Search code examples
pdfpdfbox

Converting PDF to image with PDFBox results in strange characters (Font issue)


I use PDFBox (2.X) to convert PDFs to images. The whole thing is is running under linux and previously I had some trouble converting certain PDFs with non-embedded fonts. Then I added the base-14 fonts to the system and everything worked. So far so good.

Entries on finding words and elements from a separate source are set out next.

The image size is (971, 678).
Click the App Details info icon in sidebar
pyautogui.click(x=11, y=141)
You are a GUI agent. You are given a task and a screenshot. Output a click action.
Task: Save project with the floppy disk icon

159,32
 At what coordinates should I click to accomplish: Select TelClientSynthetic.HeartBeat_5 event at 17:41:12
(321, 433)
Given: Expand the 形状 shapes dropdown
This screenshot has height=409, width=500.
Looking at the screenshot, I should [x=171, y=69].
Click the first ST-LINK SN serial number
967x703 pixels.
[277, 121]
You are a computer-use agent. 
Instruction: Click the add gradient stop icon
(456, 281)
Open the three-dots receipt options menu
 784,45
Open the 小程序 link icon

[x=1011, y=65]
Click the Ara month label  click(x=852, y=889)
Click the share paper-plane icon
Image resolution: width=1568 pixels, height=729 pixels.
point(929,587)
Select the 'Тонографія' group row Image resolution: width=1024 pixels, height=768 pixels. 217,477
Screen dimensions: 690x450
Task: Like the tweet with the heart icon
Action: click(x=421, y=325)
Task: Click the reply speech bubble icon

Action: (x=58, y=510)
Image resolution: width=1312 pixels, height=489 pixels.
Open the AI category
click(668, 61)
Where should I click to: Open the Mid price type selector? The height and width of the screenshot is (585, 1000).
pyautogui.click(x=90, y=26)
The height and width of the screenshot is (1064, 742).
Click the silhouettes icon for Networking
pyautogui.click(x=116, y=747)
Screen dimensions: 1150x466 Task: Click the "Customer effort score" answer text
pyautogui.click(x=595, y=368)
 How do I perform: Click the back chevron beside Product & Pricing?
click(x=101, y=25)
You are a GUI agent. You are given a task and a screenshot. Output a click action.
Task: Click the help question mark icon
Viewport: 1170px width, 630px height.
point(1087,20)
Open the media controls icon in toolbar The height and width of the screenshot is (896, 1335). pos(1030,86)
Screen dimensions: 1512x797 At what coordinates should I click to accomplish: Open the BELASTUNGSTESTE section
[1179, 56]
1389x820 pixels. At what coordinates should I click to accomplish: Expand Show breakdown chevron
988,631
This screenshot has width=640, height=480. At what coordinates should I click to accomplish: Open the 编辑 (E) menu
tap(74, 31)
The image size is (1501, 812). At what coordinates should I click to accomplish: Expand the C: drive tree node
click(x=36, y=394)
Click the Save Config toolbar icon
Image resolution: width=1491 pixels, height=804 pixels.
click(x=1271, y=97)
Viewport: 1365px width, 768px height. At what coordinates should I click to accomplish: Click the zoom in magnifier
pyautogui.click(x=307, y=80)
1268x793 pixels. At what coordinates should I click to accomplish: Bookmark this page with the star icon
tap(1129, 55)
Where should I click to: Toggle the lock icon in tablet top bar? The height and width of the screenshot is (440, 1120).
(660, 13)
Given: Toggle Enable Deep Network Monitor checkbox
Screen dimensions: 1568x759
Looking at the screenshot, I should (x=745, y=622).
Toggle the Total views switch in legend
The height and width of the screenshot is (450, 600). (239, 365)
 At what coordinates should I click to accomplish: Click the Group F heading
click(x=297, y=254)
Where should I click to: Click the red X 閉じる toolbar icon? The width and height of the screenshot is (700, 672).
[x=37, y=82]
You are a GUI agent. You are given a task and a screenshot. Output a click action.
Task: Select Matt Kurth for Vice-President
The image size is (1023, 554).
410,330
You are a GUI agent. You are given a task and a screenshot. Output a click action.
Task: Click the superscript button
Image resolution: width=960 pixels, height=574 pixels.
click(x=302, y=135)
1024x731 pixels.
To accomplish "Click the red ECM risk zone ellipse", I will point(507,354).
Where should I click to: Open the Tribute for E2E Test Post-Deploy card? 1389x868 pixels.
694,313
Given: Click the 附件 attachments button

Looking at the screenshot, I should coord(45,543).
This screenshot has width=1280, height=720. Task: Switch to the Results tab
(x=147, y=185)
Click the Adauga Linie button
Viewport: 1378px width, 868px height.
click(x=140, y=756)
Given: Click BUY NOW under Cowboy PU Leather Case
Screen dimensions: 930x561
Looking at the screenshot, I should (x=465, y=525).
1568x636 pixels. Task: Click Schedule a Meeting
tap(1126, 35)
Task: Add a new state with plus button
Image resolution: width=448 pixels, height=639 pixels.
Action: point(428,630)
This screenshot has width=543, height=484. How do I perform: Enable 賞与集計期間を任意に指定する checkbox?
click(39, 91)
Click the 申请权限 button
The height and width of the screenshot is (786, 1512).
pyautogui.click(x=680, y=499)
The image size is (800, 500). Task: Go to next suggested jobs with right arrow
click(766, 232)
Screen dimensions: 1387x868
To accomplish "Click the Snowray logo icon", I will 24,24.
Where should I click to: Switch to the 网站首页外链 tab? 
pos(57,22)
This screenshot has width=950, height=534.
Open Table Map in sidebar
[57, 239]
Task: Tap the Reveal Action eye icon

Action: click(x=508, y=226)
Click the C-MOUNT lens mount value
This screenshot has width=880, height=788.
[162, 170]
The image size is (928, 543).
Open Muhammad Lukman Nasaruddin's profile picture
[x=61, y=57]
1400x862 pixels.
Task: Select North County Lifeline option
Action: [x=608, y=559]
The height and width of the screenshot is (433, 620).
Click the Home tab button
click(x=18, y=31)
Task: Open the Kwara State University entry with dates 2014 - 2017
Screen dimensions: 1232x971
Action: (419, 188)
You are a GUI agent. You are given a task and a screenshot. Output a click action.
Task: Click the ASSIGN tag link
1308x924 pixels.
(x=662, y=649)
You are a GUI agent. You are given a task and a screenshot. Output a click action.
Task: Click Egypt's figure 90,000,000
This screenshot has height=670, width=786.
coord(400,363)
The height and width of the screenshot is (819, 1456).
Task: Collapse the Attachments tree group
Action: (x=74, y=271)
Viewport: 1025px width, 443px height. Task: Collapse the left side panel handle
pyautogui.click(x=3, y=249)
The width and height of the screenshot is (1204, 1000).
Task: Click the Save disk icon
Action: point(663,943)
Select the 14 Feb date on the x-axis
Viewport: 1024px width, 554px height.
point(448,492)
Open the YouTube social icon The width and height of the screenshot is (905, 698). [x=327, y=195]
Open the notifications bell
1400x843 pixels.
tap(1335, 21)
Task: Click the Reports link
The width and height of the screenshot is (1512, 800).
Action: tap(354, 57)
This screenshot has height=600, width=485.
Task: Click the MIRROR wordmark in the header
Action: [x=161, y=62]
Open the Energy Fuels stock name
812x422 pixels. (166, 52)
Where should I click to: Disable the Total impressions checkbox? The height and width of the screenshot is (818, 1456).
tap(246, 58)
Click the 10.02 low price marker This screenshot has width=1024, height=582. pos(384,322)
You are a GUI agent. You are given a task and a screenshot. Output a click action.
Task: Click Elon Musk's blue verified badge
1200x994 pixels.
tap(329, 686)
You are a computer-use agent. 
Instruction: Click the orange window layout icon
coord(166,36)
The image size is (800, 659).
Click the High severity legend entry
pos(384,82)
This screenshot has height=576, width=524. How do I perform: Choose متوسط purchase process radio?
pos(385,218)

Now a PDF came in which uses Courier-Bold but the result is the following, although Courier-Bold is installed on the system. (Should be roman letters cause my russion is a bit rusty ;-):

enter image description here

So I am a bit puzzled why the PDF isn't converted correctly. The font in the PDF is defined as 1 0 obj <</Subtype/Type1/Type/Font/BaseFont/Courier-Bold/Encoding/WinAnsiEncoding>>

So why isn't PDFBox isn't selecting the right font? There is no warning shown while converting the PDF. The following fonts are installed:

  • Courier.ttf
  • CourierBold.ttf
  • CourierOblique.ttf
  • Courierboldoblique.ttf

I also installed the additional fonts mentioned in the comments (CourierNewPS-BoldMT,CourierNew-Bold,LiberationMono-Bold,NimbusMonL-Bold) but neither worked. Everytime I added a new font (to /.local/share/font) I get the message from PDFBox that a new font was found - so the font itself is recognized. It must be something else.


Solution

  • The cause was related to the font itself. Currently, PDFBox expects either "Courier-Bold", or as substitutes, fonts with the name

    • CourierNewPS-BoldMT
    • CourierNew-Bold
    • LiberationMono-Bold
    • NimbusMonL-Bold

    Removing the "Courier-Bold" font and adding one of the fonts above solved the problem. The most probable explanation is that the font was broken.